# Dataset entries
════

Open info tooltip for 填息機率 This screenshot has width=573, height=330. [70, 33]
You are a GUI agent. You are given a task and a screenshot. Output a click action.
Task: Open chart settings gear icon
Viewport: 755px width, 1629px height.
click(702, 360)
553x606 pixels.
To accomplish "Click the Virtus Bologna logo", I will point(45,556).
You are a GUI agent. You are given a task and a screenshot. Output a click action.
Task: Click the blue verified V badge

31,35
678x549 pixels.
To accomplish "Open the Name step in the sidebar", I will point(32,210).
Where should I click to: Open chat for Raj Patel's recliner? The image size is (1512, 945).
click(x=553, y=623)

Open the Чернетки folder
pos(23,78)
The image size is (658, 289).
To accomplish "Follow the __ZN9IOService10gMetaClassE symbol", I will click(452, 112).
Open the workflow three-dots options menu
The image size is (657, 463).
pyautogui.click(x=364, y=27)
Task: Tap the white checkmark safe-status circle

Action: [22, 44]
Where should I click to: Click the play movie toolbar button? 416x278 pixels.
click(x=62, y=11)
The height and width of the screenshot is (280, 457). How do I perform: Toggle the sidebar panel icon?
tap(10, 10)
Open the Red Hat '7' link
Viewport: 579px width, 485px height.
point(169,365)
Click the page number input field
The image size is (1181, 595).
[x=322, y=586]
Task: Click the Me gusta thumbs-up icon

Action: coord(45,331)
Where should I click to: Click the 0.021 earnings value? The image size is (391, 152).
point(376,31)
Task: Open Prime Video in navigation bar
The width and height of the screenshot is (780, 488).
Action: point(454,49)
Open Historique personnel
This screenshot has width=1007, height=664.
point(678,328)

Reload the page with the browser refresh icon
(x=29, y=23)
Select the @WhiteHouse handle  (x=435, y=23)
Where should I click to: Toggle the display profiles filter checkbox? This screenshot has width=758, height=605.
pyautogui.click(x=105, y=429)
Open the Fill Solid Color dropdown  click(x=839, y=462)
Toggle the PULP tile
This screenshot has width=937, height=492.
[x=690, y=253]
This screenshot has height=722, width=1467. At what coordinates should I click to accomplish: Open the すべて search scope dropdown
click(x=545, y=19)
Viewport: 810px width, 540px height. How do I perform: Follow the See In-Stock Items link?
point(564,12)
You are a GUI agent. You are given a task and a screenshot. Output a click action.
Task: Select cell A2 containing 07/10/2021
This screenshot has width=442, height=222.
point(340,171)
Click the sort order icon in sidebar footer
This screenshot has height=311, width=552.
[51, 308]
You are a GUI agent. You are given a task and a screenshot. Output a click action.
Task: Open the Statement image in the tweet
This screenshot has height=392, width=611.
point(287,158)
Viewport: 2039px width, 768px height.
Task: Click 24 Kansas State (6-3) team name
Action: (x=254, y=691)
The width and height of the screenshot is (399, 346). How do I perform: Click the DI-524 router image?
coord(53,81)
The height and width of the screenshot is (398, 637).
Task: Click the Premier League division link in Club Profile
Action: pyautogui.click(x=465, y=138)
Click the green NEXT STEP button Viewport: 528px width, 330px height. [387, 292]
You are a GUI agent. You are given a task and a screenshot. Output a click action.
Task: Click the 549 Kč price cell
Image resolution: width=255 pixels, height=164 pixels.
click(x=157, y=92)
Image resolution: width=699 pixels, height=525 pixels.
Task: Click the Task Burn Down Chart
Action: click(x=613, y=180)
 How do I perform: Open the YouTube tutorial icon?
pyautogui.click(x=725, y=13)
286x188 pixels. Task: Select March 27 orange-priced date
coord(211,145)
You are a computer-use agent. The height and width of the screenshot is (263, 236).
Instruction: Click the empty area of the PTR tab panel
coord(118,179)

════

# About this exercise
Every entry above should be returned exactly as written.

# Answer for this exercise
Open info tooltip for 填息機率 This screenshot has width=573, height=330. [70, 33]
You are a GUI agent. You are given a task and a screenshot. Output a click action.
Task: Open chart settings gear icon
Viewport: 755px width, 1629px height.
click(702, 360)
553x606 pixels.
To accomplish "Click the Virtus Bologna logo", I will point(45,556).
You are a GUI agent. You are given a task and a screenshot. Output a click action.
Task: Click the blue verified V badge

31,35
678x549 pixels.
To accomplish "Open the Name step in the sidebar", I will point(32,210).
Where should I click to: Open chat for Raj Patel's recliner? The image size is (1512, 945).
click(x=553, y=623)

Open the Чернетки folder
pos(23,78)
The image size is (658, 289).
To accomplish "Follow the __ZN9IOService10gMetaClassE symbol", I will click(452, 112).
Open the workflow three-dots options menu
The image size is (657, 463).
pyautogui.click(x=364, y=27)
Task: Tap the white checkmark safe-status circle

Action: [22, 44]
Where should I click to: Click the play movie toolbar button? 416x278 pixels.
click(x=62, y=11)
The height and width of the screenshot is (280, 457). How do I perform: Toggle the sidebar panel icon?
tap(10, 10)
Open the Red Hat '7' link
Viewport: 579px width, 485px height.
point(169,365)
Click the page number input field
The image size is (1181, 595).
[x=322, y=586]
Task: Click the Me gusta thumbs-up icon

Action: coord(45,331)
Where should I click to: Click the 0.021 earnings value? The image size is (391, 152).
point(376,31)
Task: Open Prime Video in navigation bar
The width and height of the screenshot is (780, 488).
Action: point(454,49)
Open Historique personnel
This screenshot has width=1007, height=664.
point(678,328)

Reload the page with the browser refresh icon
(x=29, y=23)
Select the @WhiteHouse handle  (x=435, y=23)
Where should I click to: Toggle the display profiles filter checkbox? This screenshot has width=758, height=605.
pyautogui.click(x=105, y=429)
Open the Fill Solid Color dropdown  click(x=839, y=462)
Toggle the PULP tile
This screenshot has width=937, height=492.
[x=690, y=253]
This screenshot has height=722, width=1467. At what coordinates should I click to accomplish: Open the すべて search scope dropdown
click(x=545, y=19)
Viewport: 810px width, 540px height. How do I perform: Follow the See In-Stock Items link?
point(564,12)
You are a GUI agent. You are given a task and a screenshot. Output a click action.
Task: Select cell A2 containing 07/10/2021
This screenshot has width=442, height=222.
point(340,171)
Click the sort order icon in sidebar footer
This screenshot has height=311, width=552.
[51, 308]
You are a GUI agent. You are given a task and a screenshot. Output a click action.
Task: Open the Statement image in the tweet
This screenshot has height=392, width=611.
point(287,158)
Viewport: 2039px width, 768px height.
Task: Click 24 Kansas State (6-3) team name
Action: (x=254, y=691)
The width and height of the screenshot is (399, 346). How do I perform: Click the DI-524 router image?
coord(53,81)
The height and width of the screenshot is (398, 637).
Task: Click the Premier League division link in Club Profile
Action: pyautogui.click(x=465, y=138)
Click the green NEXT STEP button Viewport: 528px width, 330px height. [387, 292]
You are a GUI agent. You are given a task and a screenshot. Output a click action.
Task: Click the 549 Kč price cell
Image resolution: width=255 pixels, height=164 pixels.
click(x=157, y=92)
Image resolution: width=699 pixels, height=525 pixels.
Task: Click the Task Burn Down Chart
Action: click(x=613, y=180)
 How do I perform: Open the YouTube tutorial icon?
pyautogui.click(x=725, y=13)
286x188 pixels. Task: Select March 27 orange-priced date
coord(211,145)
You are a computer-use agent. The height and width of the screenshot is (263, 236).
Instruction: Click the empty area of the PTR tab panel
coord(118,179)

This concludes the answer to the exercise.